The find is about 10% of the way through the filesystem after an hour, so after 10 hours there would be about 450 GiB of metadata, but the filesystem would run out of space in about 3 hours at this rate. If I added some more disk space so that the test could finish, roughly half of the filesystem would be occupied by atime updates by the end.

If this test was allowed to proceed until failure, it would force the filesystem into a read-only state that can only be recovered--maybe--by removing snapshots or adding more space. ("Maybe" because sometimes we have to patch the kernel to get the filesystem back when this happens.)

If the filesystem had been mounted with relatime from the beginning, those IO stalls would have been affecting the machine every day, and we'd have slower performance overall just due to the sheer size of all that metadata, and its effect on everything from tree search performance to SSD write wear levelling. Also the filesystem would have filled up months ago.
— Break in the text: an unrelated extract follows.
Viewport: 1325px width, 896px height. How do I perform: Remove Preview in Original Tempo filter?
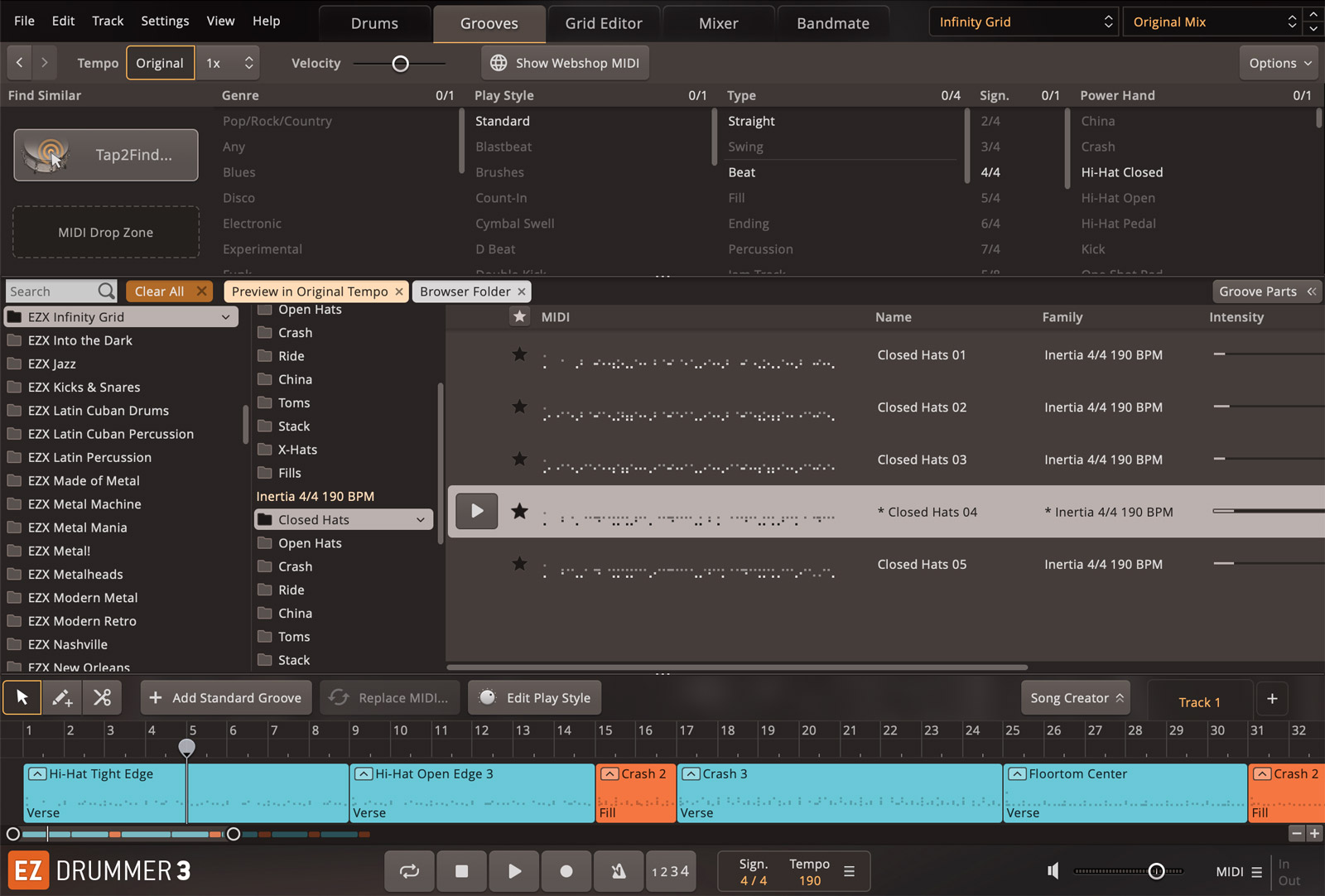[x=399, y=291]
Zygo avatar Mar 11 '24 02:03 Zygo

Update (and corrections to predictions)

After 3 hours there were 122 GiB of metadata, and the find -type f -ls had finished running. I started running find -type f -exec head -c1 {} + >/dev/null to trigger atime updates on plain-file inodes.

Performance decreased somewhat over time. It took 10 hours from the beginning of the test to finally running out of space, about 3x longer than expected based on the performance of find from the first hour. mkdir/rmdir stalls became longer, with stalls up to 8 minutes in hours 5 and 6, and up to 24 minutes in hours 9 and 10. There were 41 stalls longer than 2 minutes.
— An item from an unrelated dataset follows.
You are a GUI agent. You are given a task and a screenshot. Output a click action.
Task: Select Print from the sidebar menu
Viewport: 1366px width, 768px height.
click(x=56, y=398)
The filesystem forced read-only due to running out of space for metadata, terminating the test. After umounting and mounting again (with noatime), no special recovery was needed.

Unexpected results
  1. 6 GiB of metadata space are free. I expected ENOSPC at slightly above 512M (the global reserve size). That might be a kernel regression, but maybe the tree update transactions generated by this test are over 6 GiB in size, and the last one was aborted.
  2. The first hour was much faster than the last one, but the 8th hour was faster than the first. I expected monotonic performance loss, with either a linear, exponential, or asymptotic curve.
  3. Metadata growth from diratime updates were about 30% of my interpolated estimate based on data at the end of the first hour (about 450 GiB), and about 15% of my worst case estimate (about 780 GiB) based on a model of btrfs metadata behavior and the total metadata tree size at the start. The model didn't include any unshared metadata pages between subvols at the start, which undoubtedly did exist.

One datum I didn't collect was memory usage. There were a number of dmesg messages about page allocation failures during the test. Kernel memory usage may be relevant for result 1 because memory size limits transaction size, or result 2 because memory exhaustion triggers early and repeated flushing of delayed metadata queues.

Different parts of the filesystem have different mixtures of directory inodes and non-directory btrfs items, and these can (and in real-world data, do) aggregate in zones large enough to throw off naive estimations based on sample data. This effect can contribute to both result 2 and result 3.

Zygo avatar Mar 11 '24 16:03 Zygo

I appreciate your effort Zygo, that was illuminating but I remain contrary.

Contrast our tests - I targeted causing an issue with access times on a mature volume that was always mounted with the default policy. My own Btrfs volume exhibited no big cpu or storage issue with rapid access time updates to a third of its files, while keeping a modest number of snapshots and having modest hardware.

Your test targeted and revealed an issue on a volume that was always mounted with a non-default policy to optimise performance. (It is a performance tweak to most filesystems) It then tried then to 'convert' in a rapid manner, the policy tweaked volume back to one that has updated access times, while having also an exceptional number of snapshots. The demo showed its not practical to do that, however it did seem to not break anything (fingers crossed). It just didn't have the time and space to complete the operation.

The Btrfs reaction to this test looks robust to me, just not optimised for the edge case.

There was some ambiguity what was really happening, for example this first command:

find -type f -ls | wc -l

The '|' pipe feature is asynchronous and wc should not be waiting for the find to finish there, so file times as well as directory times were likely being updated there. And it was only necessary to touch the files, wordcount would have been trying to read through the whole 540GBs of data. So the noted I/O stalls were due to combination of access time update and wc consuming as much file read as possible.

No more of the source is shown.